A new whitepaper from Sonata, Integrated and Holistic Evidence Generation 2.0, argues that advances in AI, interoperability standards, blockchain technology, and connected health devices now make it possible to fundamentally rethink how evidence is generated and used throughout a drug’s lifecycle.
According to the report, healthcare is approaching a pivotal inflection point. Said the paper’s author Raghav Dave, “the convergence of real-world data networks, artificial intelligence, blockchain infrastructure, and connected patient devices is creating conditions that make it possible — for the first time — to build a drug evidence ecosystem that is continuous, comprehensive, transparent, and genuinely patient-centered.”
At the heart of the paper is the concept of “Evidence 2.0,” which is a framework designed to move pharmaceutical research beyond static snapshots and toward a living, continuously updated evidence ecosystem. The report states that “technology now makes it possible to move from a drug evidence system that is episodic, siloed, and static — to one that is continuous, integrated, and dynamically updated.”

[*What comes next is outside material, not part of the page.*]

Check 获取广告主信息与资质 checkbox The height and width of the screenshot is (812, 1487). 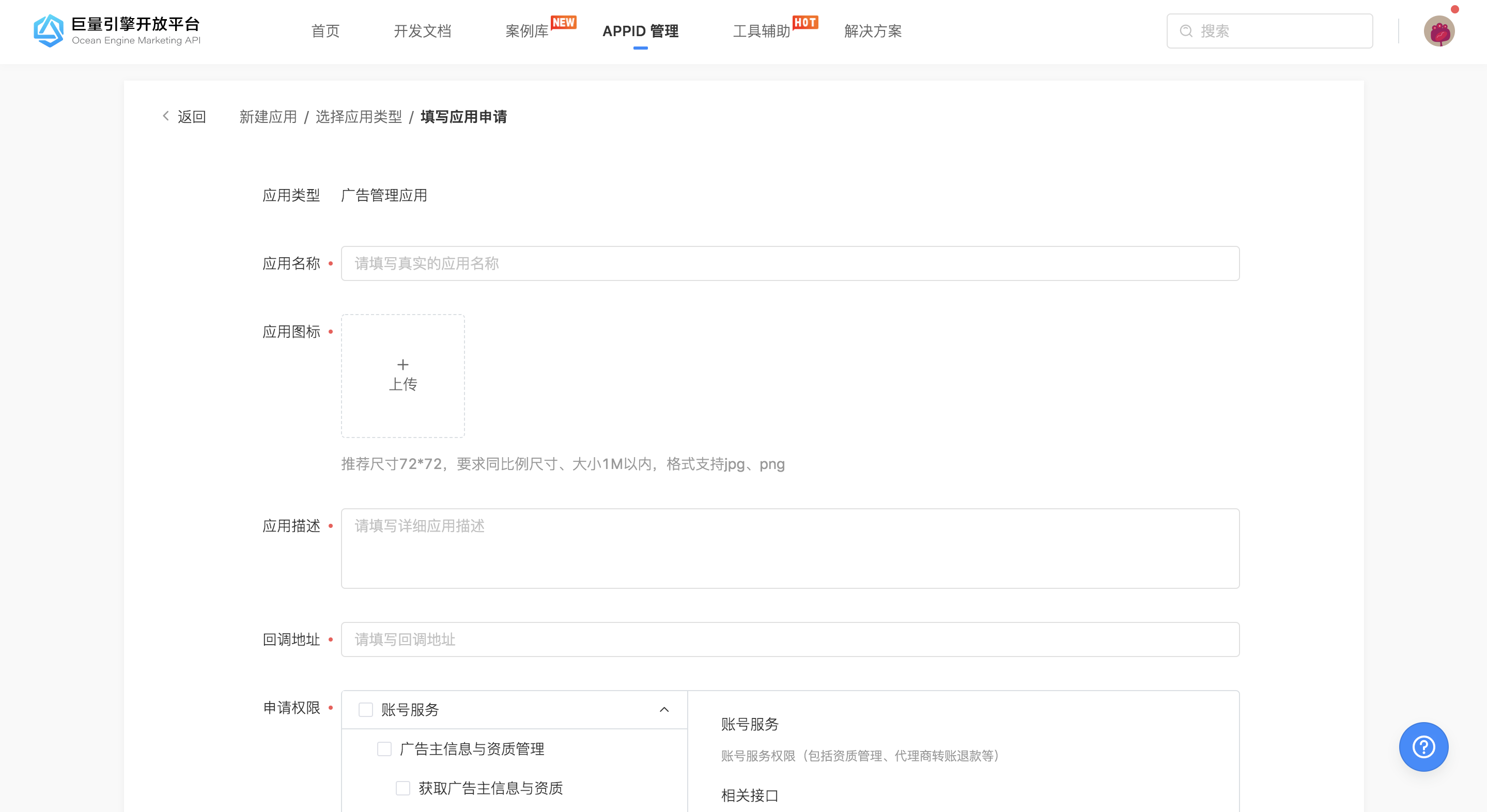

It also adds that this shift represents “a generational upgrade in our ability to understand what medicines do in the real world.”
Dave argue that several technological developments have converged to make this transformation possible. Electronic health records are now widely deployed across healthcare systems, while interoperability standards such as FHIR APIs have created the infrastructure necessary for large-scale data exchange.
At the same time, federated health data networks have demonstrated that privacy-preserving analysis can be conducted across millions of patient records without requiring data centralization. These developments provide the foundation for a new generation of real-world evidence programs.
AI plays a central role in the framework. According to Dave, machine learning systems are increasingly capable of identifying safety signals and treatment patterns across large, complex datasets.
Rather than relying solely on voluntary adverse event reporting, regulators could use AI-driven systems to continuously monitor health outcomes, detect emerging risks, and evaluate treatment effectiveness across diverse patient populations.
Another major theme is the growing importance of patient-generated evidence. Wearable devices, digital biomarkers, and connected health technologies are producing streams of health data that were previously inaccessible to researchers.
Beyond evidence generation itself, the report calls for greater transparency across the entire pharmaceutical ecosystem. One proposal is the creation of a Unified Evidence Traceability Platform (UETP), which would provide a publicly accessible record linking regulatory decisions and supporting analyses.
Dave envision a system that creates “an end-to-end chain of custody from evidence to decision” and enables stakeholders to understand not only what evidence exists, but also how that evidence influenced regulatory outcomes.
Importantly, the report does not position this transformation as a challenge to regulators. Instead, it argues that agencies such as the FDA are uniquely positioned to lead the next phase of modernization.
While many of these ideas remain aspirational, the paper’s central argument is that the underlying technologies already exist. What is needed now is coordination among pharmaceutical companies, regulators, healthcare providers, technology vendors, and advocacy groups.